Arrange every line of the records below as a Markdown table with two columns, No. for the row number and Line for the text of the line, leaving out any blank lines.

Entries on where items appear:
--------------------

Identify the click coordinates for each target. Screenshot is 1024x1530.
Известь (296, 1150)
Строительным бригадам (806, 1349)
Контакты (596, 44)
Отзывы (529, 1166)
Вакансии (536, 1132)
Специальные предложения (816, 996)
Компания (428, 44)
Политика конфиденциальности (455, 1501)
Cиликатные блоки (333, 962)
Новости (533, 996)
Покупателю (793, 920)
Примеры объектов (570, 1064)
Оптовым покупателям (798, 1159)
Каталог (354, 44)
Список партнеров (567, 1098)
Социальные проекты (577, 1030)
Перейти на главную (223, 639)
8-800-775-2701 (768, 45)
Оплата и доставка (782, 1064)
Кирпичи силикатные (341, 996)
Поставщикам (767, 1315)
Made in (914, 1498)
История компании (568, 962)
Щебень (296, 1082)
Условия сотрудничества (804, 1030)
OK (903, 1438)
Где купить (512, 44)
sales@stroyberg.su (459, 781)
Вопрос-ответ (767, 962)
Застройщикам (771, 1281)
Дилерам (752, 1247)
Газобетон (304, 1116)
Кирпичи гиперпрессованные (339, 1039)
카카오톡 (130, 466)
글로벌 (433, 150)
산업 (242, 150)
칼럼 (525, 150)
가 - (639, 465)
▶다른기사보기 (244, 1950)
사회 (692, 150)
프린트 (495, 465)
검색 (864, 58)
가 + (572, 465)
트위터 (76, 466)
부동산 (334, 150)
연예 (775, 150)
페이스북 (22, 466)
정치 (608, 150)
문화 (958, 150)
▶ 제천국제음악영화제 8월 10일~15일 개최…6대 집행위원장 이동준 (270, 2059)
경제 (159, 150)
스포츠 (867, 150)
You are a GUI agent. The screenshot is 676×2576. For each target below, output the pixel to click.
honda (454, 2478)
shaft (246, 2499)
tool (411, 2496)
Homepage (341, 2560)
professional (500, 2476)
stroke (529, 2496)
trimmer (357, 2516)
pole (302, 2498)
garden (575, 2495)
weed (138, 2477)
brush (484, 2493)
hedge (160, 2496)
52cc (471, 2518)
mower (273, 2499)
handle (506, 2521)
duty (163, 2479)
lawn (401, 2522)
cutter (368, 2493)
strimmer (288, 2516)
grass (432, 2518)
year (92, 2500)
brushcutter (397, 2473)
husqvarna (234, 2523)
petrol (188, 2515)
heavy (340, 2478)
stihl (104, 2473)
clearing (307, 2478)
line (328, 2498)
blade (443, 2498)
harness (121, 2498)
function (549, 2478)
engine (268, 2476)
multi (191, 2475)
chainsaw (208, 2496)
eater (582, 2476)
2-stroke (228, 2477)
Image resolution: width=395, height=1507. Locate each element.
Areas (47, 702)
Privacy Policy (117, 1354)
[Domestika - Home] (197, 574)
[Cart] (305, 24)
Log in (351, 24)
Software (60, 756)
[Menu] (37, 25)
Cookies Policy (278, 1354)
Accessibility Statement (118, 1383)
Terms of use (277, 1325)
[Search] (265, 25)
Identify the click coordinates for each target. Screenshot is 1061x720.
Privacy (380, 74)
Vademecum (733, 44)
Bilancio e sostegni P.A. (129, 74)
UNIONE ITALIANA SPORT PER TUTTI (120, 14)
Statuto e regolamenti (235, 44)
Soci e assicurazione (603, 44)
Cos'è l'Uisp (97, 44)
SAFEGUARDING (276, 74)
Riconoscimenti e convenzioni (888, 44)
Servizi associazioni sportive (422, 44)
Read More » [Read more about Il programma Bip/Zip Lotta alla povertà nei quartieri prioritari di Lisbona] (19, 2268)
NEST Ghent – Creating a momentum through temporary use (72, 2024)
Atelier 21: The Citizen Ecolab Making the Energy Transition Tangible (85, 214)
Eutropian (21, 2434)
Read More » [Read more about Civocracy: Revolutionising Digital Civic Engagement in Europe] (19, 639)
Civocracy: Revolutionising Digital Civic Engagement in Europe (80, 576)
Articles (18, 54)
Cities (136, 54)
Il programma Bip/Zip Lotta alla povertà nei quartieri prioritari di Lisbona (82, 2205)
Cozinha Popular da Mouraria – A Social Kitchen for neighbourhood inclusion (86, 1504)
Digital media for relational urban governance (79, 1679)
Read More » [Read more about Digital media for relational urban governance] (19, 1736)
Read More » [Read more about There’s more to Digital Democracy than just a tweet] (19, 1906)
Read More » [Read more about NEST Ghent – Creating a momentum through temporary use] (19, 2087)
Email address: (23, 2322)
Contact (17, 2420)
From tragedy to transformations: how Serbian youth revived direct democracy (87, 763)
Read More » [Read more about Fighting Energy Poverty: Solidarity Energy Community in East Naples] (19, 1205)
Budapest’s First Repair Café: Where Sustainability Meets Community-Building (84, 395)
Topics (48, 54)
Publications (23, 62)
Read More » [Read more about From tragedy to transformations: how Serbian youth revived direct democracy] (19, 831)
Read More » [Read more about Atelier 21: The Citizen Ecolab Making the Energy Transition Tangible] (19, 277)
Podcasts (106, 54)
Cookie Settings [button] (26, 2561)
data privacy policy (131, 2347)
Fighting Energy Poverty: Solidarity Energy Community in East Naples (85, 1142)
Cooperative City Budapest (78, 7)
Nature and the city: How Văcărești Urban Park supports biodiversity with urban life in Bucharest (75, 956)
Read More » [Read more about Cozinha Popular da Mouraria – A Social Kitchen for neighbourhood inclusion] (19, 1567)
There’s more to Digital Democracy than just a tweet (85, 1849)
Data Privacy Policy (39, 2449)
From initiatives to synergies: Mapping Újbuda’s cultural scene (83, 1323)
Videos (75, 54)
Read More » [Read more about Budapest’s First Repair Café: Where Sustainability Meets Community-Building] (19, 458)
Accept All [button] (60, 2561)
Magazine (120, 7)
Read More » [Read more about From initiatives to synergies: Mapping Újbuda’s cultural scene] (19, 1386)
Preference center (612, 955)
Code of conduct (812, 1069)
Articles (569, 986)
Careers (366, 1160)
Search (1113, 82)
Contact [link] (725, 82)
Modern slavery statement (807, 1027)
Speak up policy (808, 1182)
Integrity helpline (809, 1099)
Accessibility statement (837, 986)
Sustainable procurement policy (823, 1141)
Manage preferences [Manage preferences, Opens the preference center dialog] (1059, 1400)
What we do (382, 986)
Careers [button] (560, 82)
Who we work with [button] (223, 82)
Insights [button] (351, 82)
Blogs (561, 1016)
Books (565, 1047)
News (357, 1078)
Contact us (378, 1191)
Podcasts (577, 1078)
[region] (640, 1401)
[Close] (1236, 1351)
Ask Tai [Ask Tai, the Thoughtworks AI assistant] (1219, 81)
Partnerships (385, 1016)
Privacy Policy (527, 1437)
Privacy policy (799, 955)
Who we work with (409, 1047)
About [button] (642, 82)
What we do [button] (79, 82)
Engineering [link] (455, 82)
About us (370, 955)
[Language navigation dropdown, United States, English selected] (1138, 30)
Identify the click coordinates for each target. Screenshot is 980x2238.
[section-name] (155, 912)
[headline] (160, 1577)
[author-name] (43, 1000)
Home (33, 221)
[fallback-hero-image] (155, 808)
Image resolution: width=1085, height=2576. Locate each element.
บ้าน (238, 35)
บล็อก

--------------------

**Finished task**:
| No. | Line |
|---|---|
| 1 | Identify the click coordinates for each target. Screenshot is 1024x1530. |
| 2 | Известь (296, 1150) |
| 3 | Строительным бригадам (806, 1349) |
| 4 | Контакты (596, 44) |
| 5 | Отзывы (529, 1166) |
| 6 | Вакансии (536, 1132) |
| 7 | Специальные предложения (816, 996) |
| 8 | Компания (428, 44) |
| 9 | Политика конфиденциальности (455, 1501) |
| 10 | Cиликатные блоки (333, 962) |
| 11 | Новости (533, 996) |
| 12 | Покупателю (793, 920) |
| 13 | Примеры объектов (570, 1064) |
| 14 | Оптовым покупателям (798, 1159) |
| 15 | Каталог (354, 44) |
| 16 | Список партнеров (567, 1098) |
| 17 | Социальные проекты (577, 1030) |
| 18 | Перейти на главную (223, 639) |
| 19 | 8-800-775-2701 (768, 45) |
| 20 | Оплата и доставка (782, 1064) |
| 21 | Кирпичи силикатные (341, 996) |
| 22 | Поставщикам (767, 1315) |
| 23 | Made in (914, 1498) |
| 24 | История компании (568, 962) |
| 25 | Щебень (296, 1082) |
| 26 | Условия сотрудничества (804, 1030) |
| 27 | OK (903, 1438) |
| 28 | Где купить (512, 44) |
| 29 | sales@stroyberg.su (459, 781) |
| 30 | Вопрос-ответ (767, 962) |
| 31 | Застройщикам (771, 1281) |
| 32 | Дилерам (752, 1247) |
| 33 | Газобетон (304, 1116) |
| 34 | Кирпичи гиперпрессованные (339, 1039) |
| 35 | 카카오톡 (130, 466) |
| 36 | 글로벌 (433, 150) |
| 37 | 산업 (242, 150) |
| 38 | 칼럼 (525, 150) |
| 39 | 가 - (639, 465) |
| 40 | ▶다른기사보기 (244, 1950) |
| 41 | 사회 (692, 150) |
| 42 | 프린트 (495, 465) |
| 43 | 검색 (864, 58) |
| 44 | 가 + (572, 465) |
| 45 | 트위터 (76, 466) |
| 46 | 부동산 (334, 150) |
| 47 | 연예 (775, 150) |
| 48 | 페이스북 (22, 466) |
| 49 | 정치 (608, 150) |
| 50 | 문화 (958, 150) |
| 51 | ▶ 제천국제음악영화제 8월 10일~15일 개최…6대 집행위원장 이동준 (270, 2059) |
| 52 | 경제 (159, 150) |
| 53 | 스포츠 (867, 150) |
| 54 | You are a GUI agent. The screenshot is 676×2576. For each target below, output the pixel to click. |
| 55 | honda (454, 2478) |
| 56 | shaft (246, 2499) |
| 57 | tool (411, 2496) |
| 58 | Homepage (341, 2560) |
| 59 | professional (500, 2476) |
| 60 | stroke (529, 2496) |
| 61 | trimmer (357, 2516) |
| 62 | pole (302, 2498) |
| 63 | garden (575, 2495) |
| 64 | weed (138, 2477) |
| 65 | brush (484, 2493) |
| 66 | hedge (160, 2496) |
| 67 | 52cc (471, 2518) |
| 68 | mower (273, 2499) |
| 69 | handle (506, 2521) |
| 70 | duty (163, 2479) |
| 71 | lawn (401, 2522) |
| 72 | cutter (368, 2493) |
| 73 | strimmer (288, 2516) |
| 74 | grass (432, 2518) |
| 75 | year (92, 2500) |
| 76 | brushcutter (397, 2473) |
| 77 | husqvarna (234, 2523) |
| 78 | petrol (188, 2515) |
| 79 | heavy (340, 2478) |
| 80 | stihl (104, 2473) |
| 81 | clearing (307, 2478) |
| 82 | line (328, 2498) |
| 83 | blade (443, 2498) |
| 84 | harness (121, 2498) |
| 85 | function (549, 2478) |
| 86 | engine (268, 2476) |
| 87 | multi (191, 2475) |
| 88 | chainsaw (208, 2496) |
| 89 | eater (582, 2476) |
| 90 | 2-stroke (228, 2477) |
| 91 | Image resolution: width=395, height=1507. Locate each element. |
| 92 | Areas (47, 702) |
| 93 | Privacy Policy (117, 1354) |
| 94 | [Domestika - Home] (197, 574) |
| 95 | [Cart] (305, 24) |
| 96 | Log in (351, 24) |
| 97 | Software (60, 756) |
| 98 | [Menu] (37, 25) |
| 99 | Cookies Policy (278, 1354) |
| 100 | Accessibility Statement (118, 1383) |
| 101 | Terms of use (277, 1325) |
| 102 | [Search] (265, 25) |
| 103 | Identify the click coordinates for each target. Screenshot is 1061x720. |
| 104 | Privacy (380, 74) |
| 105 | Vademecum (733, 44) |
| 106 | Bilancio e sostegni P.A. (129, 74) |
| 107 | UNIONE ITALIANA SPORT PER TUTTI (120, 14) |
| 108 | Statuto e regolamenti (235, 44) |
| 109 | Soci e assicurazione (603, 44) |
| 110 | Cos'è l'Uisp (97, 44) |
| 111 | SAFEGUARDING (276, 74) |
| 112 | Riconoscimenti e convenzioni (888, 44) |
| 113 | Servizi associazioni sportive (422, 44) |
| 114 | Read More » [Read more about Il programma Bip/Zip Lotta alla povertà nei quartieri prioritari di Lisbona] (19, 2268) |
| 115 | NEST Ghent – Creating a momentum through temporary use (72, 2024) |
| 116 | Atelier 21: The Citizen Ecolab Making the Energy Transition Tangible (85, 214) |
| 117 | Eutropian (21, 2434) |
| 118 | Read More » [Read more about Civocracy: Revolutionising Digital Civic Engagement in Europe] (19, 639) |
| 119 | Civocracy: Revolutionising Digital Civic Engagement in Europe (80, 576) |
| 120 | Articles (18, 54) |
| 121 | Cities (136, 54) |
| 122 | Il programma Bip/Zip Lotta alla povertà nei quartieri prioritari di Lisbona (82, 2205) |
| 123 | Cozinha Popular da Mouraria – A Social Kitchen for neighbourhood inclusion (86, 1504) |
| 124 | Digital media for relational urban governance (79, 1679) |
| 125 | Read More » [Read more about Digital media for relational urban governance] (19, 1736) |
| 126 | Read More » [Read more about There’s more to Digital Democracy than just a tweet] (19, 1906) |
| 127 | Read More » [Read more about NEST Ghent – Creating a momentum through temporary use] (19, 2087) |
| 128 | Email address: (23, 2322) |
| 129 | Contact (17, 2420) |
| 130 | From tragedy to transformations: how Serbian youth revived direct democracy (87, 763) |
| 131 | Read More » [Read more about Fighting Energy Poverty: Solidarity Energy Community in East Naples] (19, 1205) |
| 132 | Budapest’s First Repair Café: Where Sustainability Meets Community-Building (84, 395) |
| 133 | Topics (48, 54) |
| 134 | Publications (23, 62) |
| 135 | Read More » [Read more about From tragedy to transformations: how Serbian youth revived direct democracy] (19, 831) |
| 136 | Read More » [Read more about Atelier 21: The Citizen Ecolab Making the Energy Transition Tangible] (19, 277) |
| 137 | Podcasts (106, 54) |
| 138 | Cookie Settings [button] (26, 2561) |
| 139 | data privacy policy (131, 2347) |
| 140 | Fighting Energy Poverty: Solidarity Energy Community in East Naples (85, 1142) |
| 141 | Cooperative City Budapest (78, 7) |
| 142 | Nature and the city: How Văcărești Urban Park supports biodiversity with urban life in Bucharest (75, 956) |
| 143 | Read More » [Read more about Cozinha Popular da Mouraria – A Social Kitchen for neighbourhood inclusion] (19, 1567) |
| 144 | There’s more to Digital Democracy than just a tweet (85, 1849) |
| 145 | Data Privacy Policy (39, 2449) |
| 146 | From initiatives to synergies: Mapping Újbuda’s cultural scene (83, 1323) |
| 147 | Videos (75, 54) |
| 148 | Read More » [Read more about Budapest’s First Repair Café: Where Sustainability Meets Community-Building] (19, 458) |
| 149 | Accept All [button] (60, 2561) |
| 150 | Magazine (120, 7) |
| 151 | Read More » [Read more about From initiatives to synergies: Mapping Újbuda’s cultural scene] (19, 1386) |
| 152 | Preference center (612, 955) |
| 153 | Code of conduct (812, 1069) |
| 154 | Articles (569, 986) |
| 155 | Careers (366, 1160) |
| 156 | Search (1113, 82) |
| 157 | Contact [link] (725, 82) |
| 158 | Modern slavery statement (807, 1027) |
| 159 | Speak up policy (808, 1182) |
| 160 | Integrity helpline (809, 1099) |
| 161 | Accessibility statement (837, 986) |
| 162 | Sustainable procurement policy (823, 1141) |
| 163 | Manage preferences [Manage preferences, Opens the preference center dialog] (1059, 1400) |
| 164 | What we do (382, 986) |
| 165 | Careers [button] (560, 82) |
| 166 | Who we work with [button] (223, 82) |
| 167 | Insights [button] (351, 82) |
| 168 | Blogs (561, 1016) |
| 169 | Books (565, 1047) |
| 170 | News (357, 1078) |
| 171 | Contact us (378, 1191) |
| 172 | Podcasts (577, 1078) |
| 173 | [region] (640, 1401) |
| 174 | [Close] (1236, 1351) |
| 175 | Ask Tai [Ask Tai, the Thoughtworks AI assistant] (1219, 81) |
| 176 | Partnerships (385, 1016) |
| 177 | Privacy Policy (527, 1437) |
| 178 | Privacy policy (799, 955) |
| 179 | Who we work with (409, 1047) |
| 180 | About [button] (642, 82) |
| 181 | What we do [button] (79, 82) |
| 182 | Engineering [link] (455, 82) |
| 183 | About us (370, 955) |
| 184 | [Language navigation dropdown, United States, English selected] (1138, 30) |
| 185 | Identify the click coordinates for each target. Screenshot is 980x2238. |
| 186 | [section-name] (155, 912) |
| 187 | [headline] (160, 1577) |
| 188 | [author-name] (43, 1000) |
| 189 | Home (33, 221) |
| 190 | [fallback-hero-image] (155, 808) |
| 191 | Image resolution: width=1085, height=2576. Locate each element. |
| 192 | บ้าน (238, 35) |
| 193 | บล็อก |